INTESTINE Vol.8 No.2(1-2)


特集名 大腸癌切除後のサーベイランス -- 転移・再発を中心に
題名 総論 (2) 大腸癌内視鏡的治療後のサーベイランス法
発刊年月 2004年 03月
著者 佐田 美和 北里大学東病院消化器内科
著者 五十嵐 正広 北里大学東病院消化器内科
著者 吉澤 繁 北里大学東病院消化器内科
著者 小林 清典 北里大学東病院消化器内科
著者 勝又 伴栄 北里大学東病院消化器内科
【 要旨 】 要旨はありません。
Theme The surveillance program after treatment of colorectal cancers
Title The surveillance program after endoscopic treatment of the early colorectal cancer
Author Miwa Sada Department of Gastroenterology, Kitasato University East Hospital
Author Masahiro Igarashi Department of Gastroenterology, Kitasato University East Hospital
Author Shigeru Yoshizawa Department of Gastroenterology, Kitasato University East Hospital
Author Kiyonori Kobayashi Department of Gastroenterology, Kitasato University East Hospital
Author Tomoe Katsumata Department of Gastroenterology, Kitasato University East Hospital
[ Summary ] This study investigated surveillance methods for post endoscopic treatment (polypectomy or endoscopic mucosal resection) for early colorectal cancer.

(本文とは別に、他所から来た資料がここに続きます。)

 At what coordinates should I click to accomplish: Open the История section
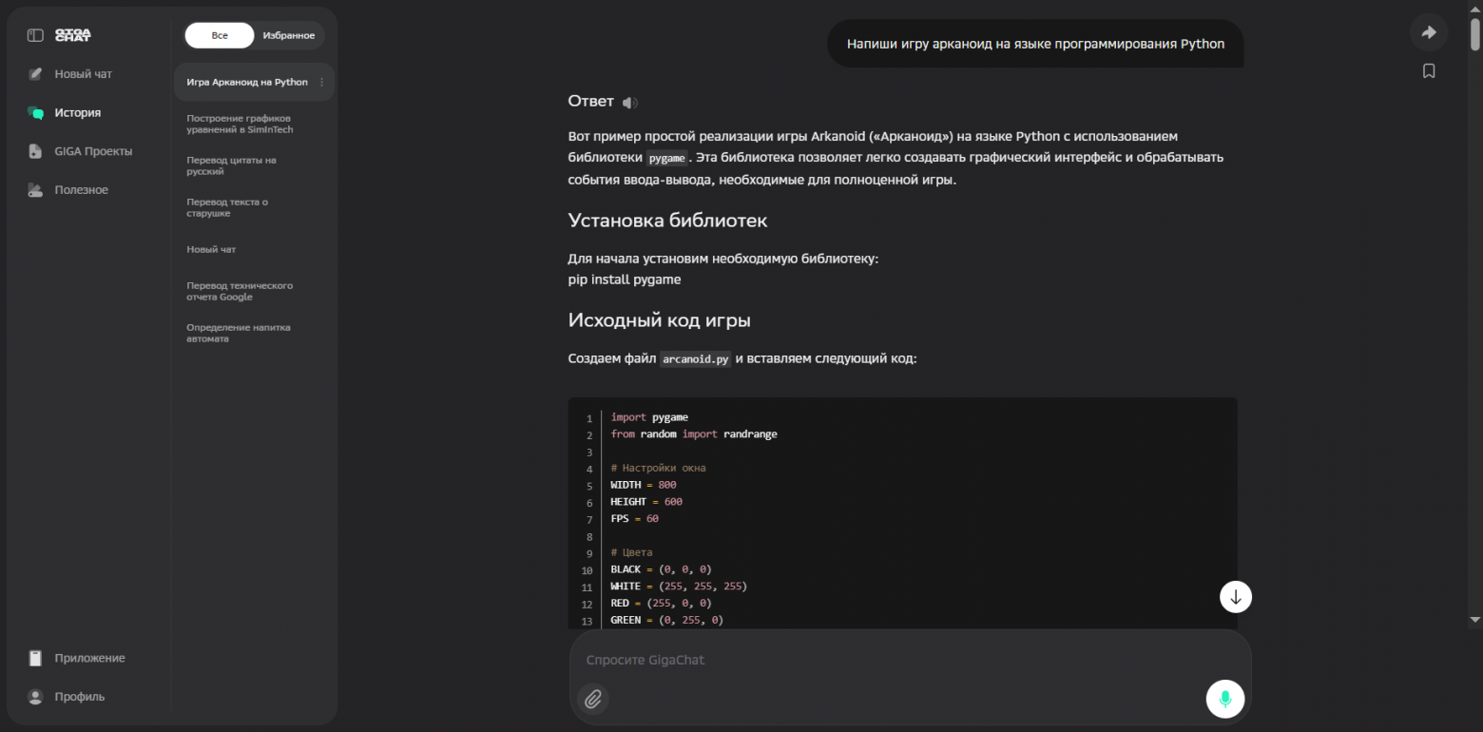coord(77,112)
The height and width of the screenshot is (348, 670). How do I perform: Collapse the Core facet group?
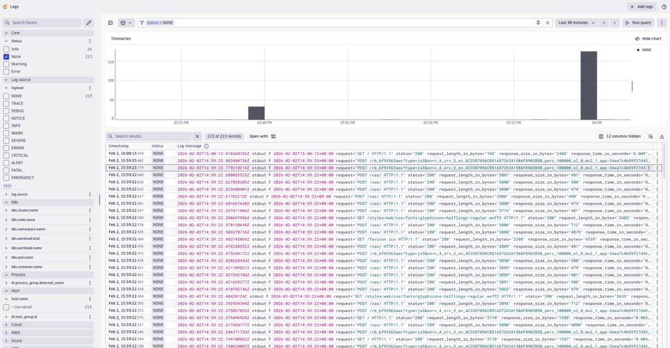pos(7,33)
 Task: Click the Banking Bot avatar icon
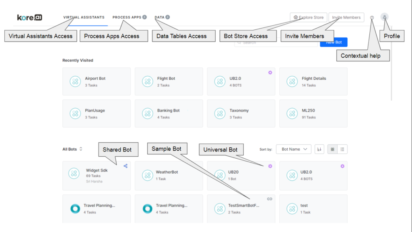click(x=147, y=113)
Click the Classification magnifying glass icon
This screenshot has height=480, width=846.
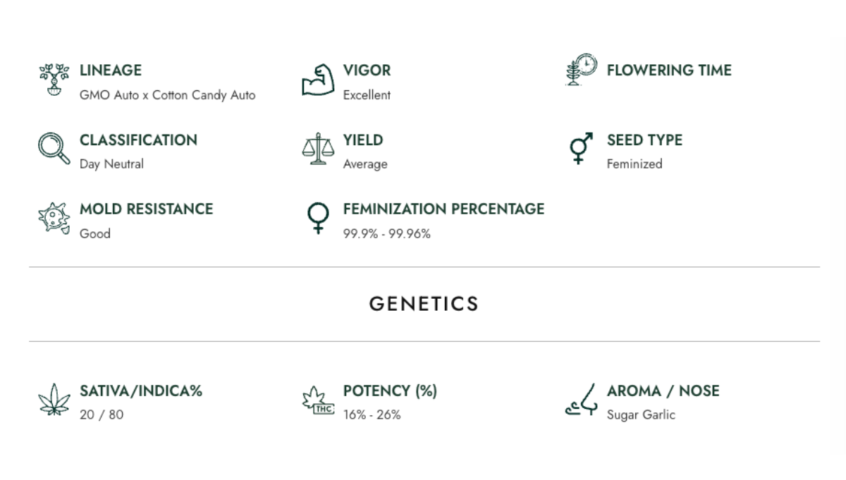click(x=54, y=149)
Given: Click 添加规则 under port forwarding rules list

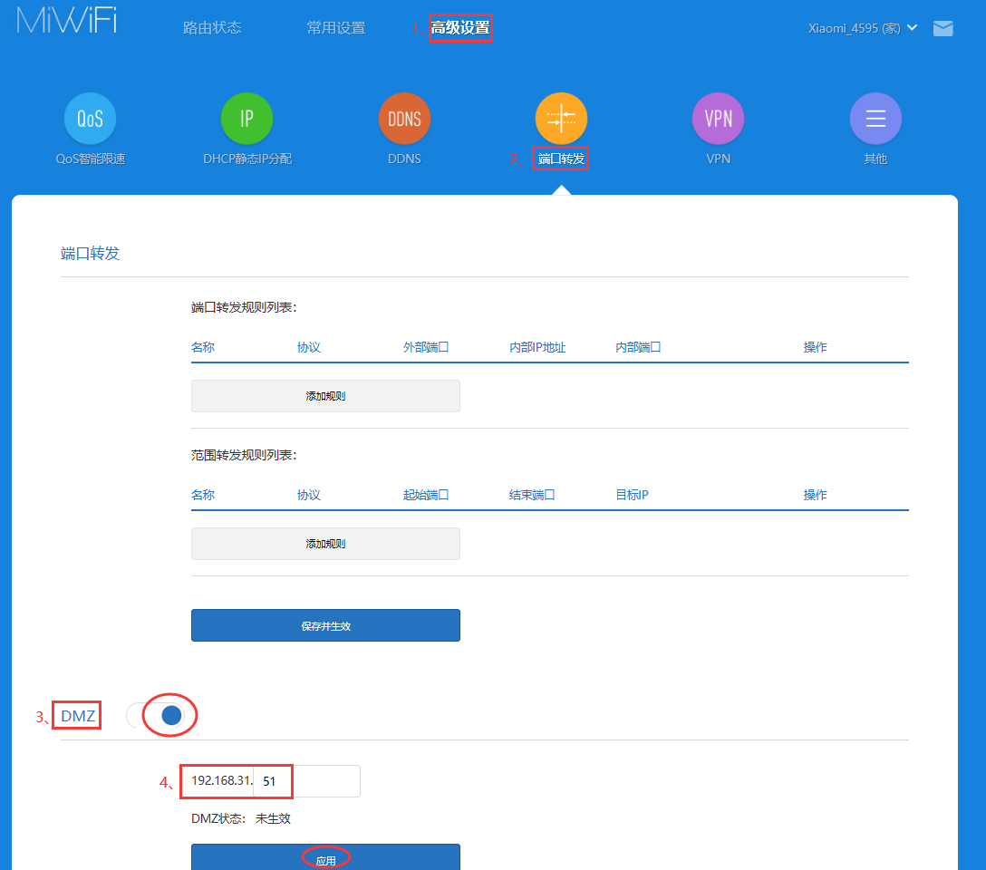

Surveillance was defined as the following: (1) monitoring of the local residues/recurrence after endoscopic treatment, (2) monitoring of overlooked lesions, (3) discovery of new metachronous cancer. We recommended surveillance after endoscopic treatment in these cases. Cases of enblocked resected m cancer should be followed up on after one year, and then every two years. Cases of piecemeal resected m cancer should be followed up on after 3 to 6 months, and after that each subsequent year. In cases of sm cancer, follow-up endoscopy should be performed after 3 to 6 months and monitored for local residues or recurrence. After that, we should follow up after 6 months, and every year after that. New metachronous colorectal cancer was detected in about 86% within 7 years.
It was concluded that a recommended surveillance program should be constructed according to individual cases, and it is thought that follow-ups should be re quired for at least seven years after endoscopic treatment.